* BEGIN EXCERPT PROVIDED *
During Phase I, VTDEC first examined the entire listing of EGUs in the CEMS database for each quarter of 2002 to determine a common set of units reporting for all four quarters. We also removed those units which were not located within the domain. An examination of the 2002 CEMS data on the EPA website indicates that for the entire U.S., quarter 1 has 2646 data files, quarter 2 has 3161, quarter 3 has 3340, and quarter 4 has 3017. However, after applying the constraints listed above and limiting selection to those sources which had non-zero SO2 emissions during at least one hour in each quarter, 778 common units (or combined units as reported) were identified and extracted. During Q/A on the source emission files, the initial procedure used was determined to be somewhat too restrictive in that it missed 8 additional EGUs which had reasonably significant SO2 emissions in only three or less of the quarters. Hourly variable emission PTEMARB files for these eight additional EGUs were included in the final stages of Phase I modeling. As Phase II modeling was initiated, it became clear that a further error in the extraction routine related to nitrogen oxide emitting EGUs was discovered and the final set of EGUs for which CEMS data was used to develop inputs for Phase II CALPUFF modeling included a total of 869 different electric generating units.
In most cases, the CEMS information being reported by a source applies to a single EGU at a facility associated with a single stack or emission point. In many cases, however, the reported information represents the combined emissions for between one and five EGUs at a facility. In these cases emissions for each unit are reported separately, but some of the stack or emission point information is common. We extracted the reported hourly SO2 and NOX emissions data for each of the combined units and created an hourly sum from all the units included in the raw data file. Thus for more than 200 of the 869 modeled points (represented by a stack), the mass emission of pollutants modeled is actually the sum of emissions from a combination of two or more EGUs at a facility.
* END EXCERPT PROVIDED *
* BEGIN STORED RECORDS *
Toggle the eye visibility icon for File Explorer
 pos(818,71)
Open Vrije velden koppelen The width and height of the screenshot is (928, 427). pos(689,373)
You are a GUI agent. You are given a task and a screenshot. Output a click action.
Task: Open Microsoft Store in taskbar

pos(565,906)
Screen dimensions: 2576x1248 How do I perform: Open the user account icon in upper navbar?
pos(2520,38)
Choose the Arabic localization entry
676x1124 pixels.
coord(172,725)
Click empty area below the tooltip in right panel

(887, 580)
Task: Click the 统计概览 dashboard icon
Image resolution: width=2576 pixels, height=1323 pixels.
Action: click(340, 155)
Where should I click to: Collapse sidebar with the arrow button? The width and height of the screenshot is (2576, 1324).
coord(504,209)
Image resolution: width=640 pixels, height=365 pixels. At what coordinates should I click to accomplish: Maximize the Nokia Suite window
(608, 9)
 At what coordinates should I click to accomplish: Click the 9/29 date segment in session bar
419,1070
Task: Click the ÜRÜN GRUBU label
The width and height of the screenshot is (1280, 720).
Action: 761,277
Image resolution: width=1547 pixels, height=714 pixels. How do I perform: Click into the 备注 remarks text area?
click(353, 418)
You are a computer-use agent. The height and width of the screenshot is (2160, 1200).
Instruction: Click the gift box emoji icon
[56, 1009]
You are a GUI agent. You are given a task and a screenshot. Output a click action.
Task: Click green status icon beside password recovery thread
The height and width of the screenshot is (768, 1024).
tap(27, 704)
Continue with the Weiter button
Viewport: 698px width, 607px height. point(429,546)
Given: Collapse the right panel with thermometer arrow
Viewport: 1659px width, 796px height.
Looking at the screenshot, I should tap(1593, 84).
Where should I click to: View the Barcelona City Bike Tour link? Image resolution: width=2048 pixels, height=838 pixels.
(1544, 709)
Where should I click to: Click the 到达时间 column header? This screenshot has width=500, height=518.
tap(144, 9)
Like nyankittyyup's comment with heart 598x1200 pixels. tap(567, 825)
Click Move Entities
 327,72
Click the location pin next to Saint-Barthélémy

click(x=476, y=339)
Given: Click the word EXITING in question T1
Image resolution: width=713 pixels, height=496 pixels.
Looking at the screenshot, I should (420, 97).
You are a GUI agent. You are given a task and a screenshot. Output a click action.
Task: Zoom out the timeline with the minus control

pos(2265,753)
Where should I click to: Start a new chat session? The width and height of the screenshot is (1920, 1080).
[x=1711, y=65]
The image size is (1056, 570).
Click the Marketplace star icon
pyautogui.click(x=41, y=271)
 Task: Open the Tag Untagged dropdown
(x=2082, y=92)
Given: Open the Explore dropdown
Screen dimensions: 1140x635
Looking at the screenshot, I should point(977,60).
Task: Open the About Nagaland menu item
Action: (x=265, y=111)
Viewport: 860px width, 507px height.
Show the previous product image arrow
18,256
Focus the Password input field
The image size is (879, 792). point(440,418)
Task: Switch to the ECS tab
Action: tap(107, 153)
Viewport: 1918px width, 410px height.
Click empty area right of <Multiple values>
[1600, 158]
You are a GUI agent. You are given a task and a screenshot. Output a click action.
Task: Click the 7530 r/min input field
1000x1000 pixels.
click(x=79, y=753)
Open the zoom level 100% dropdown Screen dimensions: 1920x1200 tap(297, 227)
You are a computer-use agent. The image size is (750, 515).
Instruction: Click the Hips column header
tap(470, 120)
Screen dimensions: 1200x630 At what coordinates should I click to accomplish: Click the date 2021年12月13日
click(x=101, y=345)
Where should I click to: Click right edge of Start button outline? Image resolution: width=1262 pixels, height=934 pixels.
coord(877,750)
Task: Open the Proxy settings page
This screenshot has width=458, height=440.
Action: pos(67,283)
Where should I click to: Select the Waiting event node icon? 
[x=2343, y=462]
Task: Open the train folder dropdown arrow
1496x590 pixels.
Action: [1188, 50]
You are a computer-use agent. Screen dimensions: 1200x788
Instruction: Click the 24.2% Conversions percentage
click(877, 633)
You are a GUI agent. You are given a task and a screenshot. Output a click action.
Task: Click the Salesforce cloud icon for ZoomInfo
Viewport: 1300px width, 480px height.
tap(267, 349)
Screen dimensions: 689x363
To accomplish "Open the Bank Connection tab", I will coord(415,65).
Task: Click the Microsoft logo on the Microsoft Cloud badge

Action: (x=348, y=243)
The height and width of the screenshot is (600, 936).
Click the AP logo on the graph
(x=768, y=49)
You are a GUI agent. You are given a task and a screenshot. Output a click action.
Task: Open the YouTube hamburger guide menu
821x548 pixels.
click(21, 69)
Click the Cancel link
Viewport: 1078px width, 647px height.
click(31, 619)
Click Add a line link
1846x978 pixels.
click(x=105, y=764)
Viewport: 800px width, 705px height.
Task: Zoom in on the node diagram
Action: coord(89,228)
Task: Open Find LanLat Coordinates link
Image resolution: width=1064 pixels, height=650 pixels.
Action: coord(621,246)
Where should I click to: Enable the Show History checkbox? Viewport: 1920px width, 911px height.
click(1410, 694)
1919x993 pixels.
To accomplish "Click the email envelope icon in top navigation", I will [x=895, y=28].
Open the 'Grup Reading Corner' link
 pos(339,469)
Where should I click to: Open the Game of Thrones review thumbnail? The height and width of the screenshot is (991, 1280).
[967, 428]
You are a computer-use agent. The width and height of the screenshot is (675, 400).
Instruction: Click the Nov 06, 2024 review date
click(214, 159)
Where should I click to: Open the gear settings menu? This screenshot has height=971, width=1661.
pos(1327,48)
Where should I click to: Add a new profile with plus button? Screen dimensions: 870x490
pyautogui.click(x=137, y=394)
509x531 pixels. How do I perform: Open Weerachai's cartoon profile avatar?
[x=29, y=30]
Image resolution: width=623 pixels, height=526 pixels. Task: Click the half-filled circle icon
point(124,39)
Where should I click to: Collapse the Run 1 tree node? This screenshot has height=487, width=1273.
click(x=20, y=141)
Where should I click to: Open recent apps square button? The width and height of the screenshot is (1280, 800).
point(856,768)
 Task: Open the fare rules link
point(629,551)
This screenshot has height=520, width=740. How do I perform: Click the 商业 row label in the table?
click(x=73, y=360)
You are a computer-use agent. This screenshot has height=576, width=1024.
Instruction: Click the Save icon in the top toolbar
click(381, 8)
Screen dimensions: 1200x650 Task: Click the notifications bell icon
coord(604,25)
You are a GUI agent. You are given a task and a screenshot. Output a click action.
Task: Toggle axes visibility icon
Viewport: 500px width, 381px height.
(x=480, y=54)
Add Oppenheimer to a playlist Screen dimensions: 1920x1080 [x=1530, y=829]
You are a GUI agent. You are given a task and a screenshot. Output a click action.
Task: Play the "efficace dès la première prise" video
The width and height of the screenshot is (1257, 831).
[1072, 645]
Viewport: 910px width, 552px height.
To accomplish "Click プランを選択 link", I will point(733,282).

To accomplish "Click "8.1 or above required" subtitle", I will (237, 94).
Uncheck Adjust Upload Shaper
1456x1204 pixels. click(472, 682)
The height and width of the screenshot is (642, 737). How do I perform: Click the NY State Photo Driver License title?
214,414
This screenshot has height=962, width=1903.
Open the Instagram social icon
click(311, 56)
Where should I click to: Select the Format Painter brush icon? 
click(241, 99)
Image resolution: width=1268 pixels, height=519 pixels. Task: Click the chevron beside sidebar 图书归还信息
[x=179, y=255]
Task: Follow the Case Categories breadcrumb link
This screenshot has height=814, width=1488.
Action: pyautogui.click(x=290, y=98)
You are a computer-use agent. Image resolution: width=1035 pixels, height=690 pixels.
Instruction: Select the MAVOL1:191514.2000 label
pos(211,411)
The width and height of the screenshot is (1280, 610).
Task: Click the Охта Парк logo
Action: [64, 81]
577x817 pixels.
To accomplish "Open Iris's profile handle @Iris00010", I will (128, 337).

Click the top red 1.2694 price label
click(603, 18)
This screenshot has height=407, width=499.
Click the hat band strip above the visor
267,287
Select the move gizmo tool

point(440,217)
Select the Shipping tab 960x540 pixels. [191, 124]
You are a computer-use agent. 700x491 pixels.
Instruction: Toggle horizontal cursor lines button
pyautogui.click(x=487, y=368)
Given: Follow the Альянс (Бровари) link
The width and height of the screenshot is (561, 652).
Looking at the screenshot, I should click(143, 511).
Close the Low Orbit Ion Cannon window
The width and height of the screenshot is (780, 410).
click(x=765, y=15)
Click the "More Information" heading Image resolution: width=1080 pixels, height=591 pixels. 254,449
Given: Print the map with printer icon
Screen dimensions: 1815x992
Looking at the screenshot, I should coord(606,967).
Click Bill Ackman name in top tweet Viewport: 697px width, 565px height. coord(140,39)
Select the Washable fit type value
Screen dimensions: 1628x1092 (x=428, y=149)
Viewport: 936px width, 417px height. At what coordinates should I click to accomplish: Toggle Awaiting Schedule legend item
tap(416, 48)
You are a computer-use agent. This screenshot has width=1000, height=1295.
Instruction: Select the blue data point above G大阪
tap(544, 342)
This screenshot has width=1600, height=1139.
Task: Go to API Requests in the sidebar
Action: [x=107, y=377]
* END STORED RECORDS *
JOB 1: According to the CEMS excerpt, how many data files did quarter 3 of 2002 have for the entire U.S.?
JOB 2: Pick up the CEMS excerpt right after its last sentence and continue it.

EXPECTED OUTPUT 1: 3340

EXPECTED OUTPUT 2:
Information characterizing how the emission occurs at each emission point (stack height, stack diameter, stack exit velocity, stack temperature, and stack base elevation) are necessary inputs required by CALPUFF. The CEMS database generally has data fields allowing calculation of all but the stack temperature. A default stack temperature of 422 degrees K was used for VTDEC modeling during Phase I. This assumed stack temperature was also used for all CEMS points modeled during Phase II. This assumption affects the height of plume transport in the long range transport situations being modeled. In cases where there were missing values in the reported data for stack exit velocity, a default value which was the average of all the reported values in the CEMS database extracted was used (14.67 m/sec based on 3,785,000 values reported in the data for the initial 778 EGUs extracted during Phase I). In cases where stack height or diameter was missing, a two step process was followed. First, a database comprised of Utility ORIS codes and 1990 National Emissions Data with stack parameters was searched to match the ORIS code and extract the information if available. If this did not produce a usable stack height or stack diameter, 150m was used for stack height and 6m was used for stack diameter.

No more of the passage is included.